Смола смотрел на меня с неодобрением. Остап сердито и нервно заталкивал в рюкзак коробки с трофейными патронами. Удалой загорал, подставляя солнечным лучам лицо, потому сидел с закрытыми глазами и вроде как ничего не видел и не слышал. Мы все прекрасно понимали, что уже через десять минут после того, как американцы въедут в расположение базы, сюда прибудет мобильный поисковый отряд, и тогда утирать кровавые носы, скорее всего, придется нам.

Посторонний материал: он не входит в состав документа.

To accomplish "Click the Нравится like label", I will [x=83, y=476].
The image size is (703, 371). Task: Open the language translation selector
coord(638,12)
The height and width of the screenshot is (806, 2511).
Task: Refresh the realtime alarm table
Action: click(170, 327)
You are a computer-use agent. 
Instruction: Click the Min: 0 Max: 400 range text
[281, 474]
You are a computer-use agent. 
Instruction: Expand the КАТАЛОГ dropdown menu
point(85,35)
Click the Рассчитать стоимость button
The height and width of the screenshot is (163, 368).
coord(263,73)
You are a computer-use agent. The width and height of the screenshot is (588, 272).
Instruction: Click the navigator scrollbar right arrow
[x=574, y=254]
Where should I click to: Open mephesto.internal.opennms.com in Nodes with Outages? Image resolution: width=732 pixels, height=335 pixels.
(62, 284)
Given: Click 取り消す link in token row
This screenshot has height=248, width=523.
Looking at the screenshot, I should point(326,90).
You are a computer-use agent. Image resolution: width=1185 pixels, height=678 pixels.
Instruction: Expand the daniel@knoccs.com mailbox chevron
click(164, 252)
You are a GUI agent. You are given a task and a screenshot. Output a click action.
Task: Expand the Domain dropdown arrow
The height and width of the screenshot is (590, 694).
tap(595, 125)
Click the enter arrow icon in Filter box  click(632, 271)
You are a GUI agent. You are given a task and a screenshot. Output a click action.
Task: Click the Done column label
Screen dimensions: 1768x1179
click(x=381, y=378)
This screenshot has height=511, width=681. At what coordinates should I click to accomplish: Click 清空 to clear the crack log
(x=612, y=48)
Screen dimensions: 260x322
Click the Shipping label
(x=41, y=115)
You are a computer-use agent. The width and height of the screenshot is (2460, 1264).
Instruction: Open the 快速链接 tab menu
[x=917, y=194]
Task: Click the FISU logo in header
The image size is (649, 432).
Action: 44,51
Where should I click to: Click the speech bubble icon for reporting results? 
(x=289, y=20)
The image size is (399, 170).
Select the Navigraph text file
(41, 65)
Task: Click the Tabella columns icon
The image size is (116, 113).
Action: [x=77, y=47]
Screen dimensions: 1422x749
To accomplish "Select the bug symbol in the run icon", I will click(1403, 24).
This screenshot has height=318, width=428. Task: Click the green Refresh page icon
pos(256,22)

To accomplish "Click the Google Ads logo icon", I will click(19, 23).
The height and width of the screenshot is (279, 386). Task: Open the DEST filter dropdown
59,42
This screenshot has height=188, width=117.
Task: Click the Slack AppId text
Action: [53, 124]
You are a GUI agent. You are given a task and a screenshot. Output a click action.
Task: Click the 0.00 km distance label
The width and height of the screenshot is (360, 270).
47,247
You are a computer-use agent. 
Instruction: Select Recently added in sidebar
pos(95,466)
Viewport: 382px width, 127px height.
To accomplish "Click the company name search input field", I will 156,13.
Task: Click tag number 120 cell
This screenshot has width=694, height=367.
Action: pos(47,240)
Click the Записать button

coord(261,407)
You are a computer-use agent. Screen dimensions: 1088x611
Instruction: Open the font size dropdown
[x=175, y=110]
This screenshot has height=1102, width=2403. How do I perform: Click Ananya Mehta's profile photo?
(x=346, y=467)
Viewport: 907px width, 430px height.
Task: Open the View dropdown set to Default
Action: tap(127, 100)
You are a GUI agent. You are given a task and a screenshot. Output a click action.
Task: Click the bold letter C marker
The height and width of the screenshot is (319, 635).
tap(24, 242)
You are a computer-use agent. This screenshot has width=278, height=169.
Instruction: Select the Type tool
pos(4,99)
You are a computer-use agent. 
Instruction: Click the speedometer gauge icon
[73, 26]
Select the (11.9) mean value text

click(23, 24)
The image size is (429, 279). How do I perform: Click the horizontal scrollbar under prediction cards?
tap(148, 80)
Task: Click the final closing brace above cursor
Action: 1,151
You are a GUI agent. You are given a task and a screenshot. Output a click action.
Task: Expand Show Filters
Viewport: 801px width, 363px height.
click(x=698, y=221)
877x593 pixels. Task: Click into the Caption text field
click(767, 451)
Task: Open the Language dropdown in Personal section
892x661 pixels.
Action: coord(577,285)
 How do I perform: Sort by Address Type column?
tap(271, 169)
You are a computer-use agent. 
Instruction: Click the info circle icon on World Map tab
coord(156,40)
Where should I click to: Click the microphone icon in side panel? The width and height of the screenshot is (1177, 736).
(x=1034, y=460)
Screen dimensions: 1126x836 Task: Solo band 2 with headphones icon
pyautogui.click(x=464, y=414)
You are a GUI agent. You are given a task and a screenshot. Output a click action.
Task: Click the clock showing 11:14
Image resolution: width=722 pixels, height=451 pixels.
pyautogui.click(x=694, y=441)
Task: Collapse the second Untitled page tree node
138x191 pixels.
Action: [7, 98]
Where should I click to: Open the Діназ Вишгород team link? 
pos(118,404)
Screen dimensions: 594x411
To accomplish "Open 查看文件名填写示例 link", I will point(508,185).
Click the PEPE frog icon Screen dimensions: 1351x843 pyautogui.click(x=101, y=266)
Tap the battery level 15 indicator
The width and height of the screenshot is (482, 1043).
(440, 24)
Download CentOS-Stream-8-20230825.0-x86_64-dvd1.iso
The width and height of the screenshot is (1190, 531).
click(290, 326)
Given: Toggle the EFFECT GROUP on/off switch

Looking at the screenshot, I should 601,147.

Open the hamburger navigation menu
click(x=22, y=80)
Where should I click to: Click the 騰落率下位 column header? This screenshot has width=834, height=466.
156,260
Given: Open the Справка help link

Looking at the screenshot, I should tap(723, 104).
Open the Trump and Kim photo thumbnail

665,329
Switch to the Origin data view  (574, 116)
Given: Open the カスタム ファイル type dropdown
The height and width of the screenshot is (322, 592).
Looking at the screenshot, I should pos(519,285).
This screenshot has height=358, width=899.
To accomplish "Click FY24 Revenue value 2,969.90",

Но тогда мы еще не знали и не могли знать, что именно сюда поисковый отряд не придет никогда. Желтое такси с единственной уцелевшей дверцей ровно через пятнадцать минут после того, как в нее сели американские солдаты, было разорвано в клочья в результате прямого попадания в бензобак кумулятивной гранаты. Произошло это на крутом повороте, где все машины резко сбрасывают скорость и где так удобно организовать засаду. Когда обломки машины железным дождем рухнули на землю, на почерневшую от копоти дорогу выбежали два вооруженных «калашами» человека в черных чалмах, края которых закрывали им лица. Они искали трупы, точнее то, что от них осталось. Они обошли пылающий обломок двигателя, пнули ногой покореженный обрывок капота, плюнули на чадящее колесо. От водителя и пассажиров, по-видимому, не осталось ничего, кроме обугленного лоскутка ткани цвета хаки. Они подняли этот лоскуток, отнесли на обочину, где бросили на землю и привалили большим тяжелым валуном.
ГЛАВА 24
Дэвид, собака такая, тормозил нас как только мог. Когда мы бежали спасать его парней, он вызывал у меня восхищение своей выносливостью. Сейчас же, когда мы уносили ноги от того места, куда мог прибыть мобильный отряд, он плелся в самом хвосте, хрипел, как загнанная лошадь, и часто просил остановиться. Мои парни, вне всякого сомнения, видели в этом только желание американца сдать нас своим партнерам. Но я не был таким категоричным. Лейтенант все-таки не полный идиот и должен был понимать, что едва на горизонте покажется какая-либо американская техника, к его голове будет приставлено сразу четыре ствола. Просто человек, говоря языком офисного планктона, утратил мотивацию на быстрое перемещение из пункта А в пункт Б. Для себя он уже все выторговал и сделал. Теперь он работал на нас. А это не так интересно.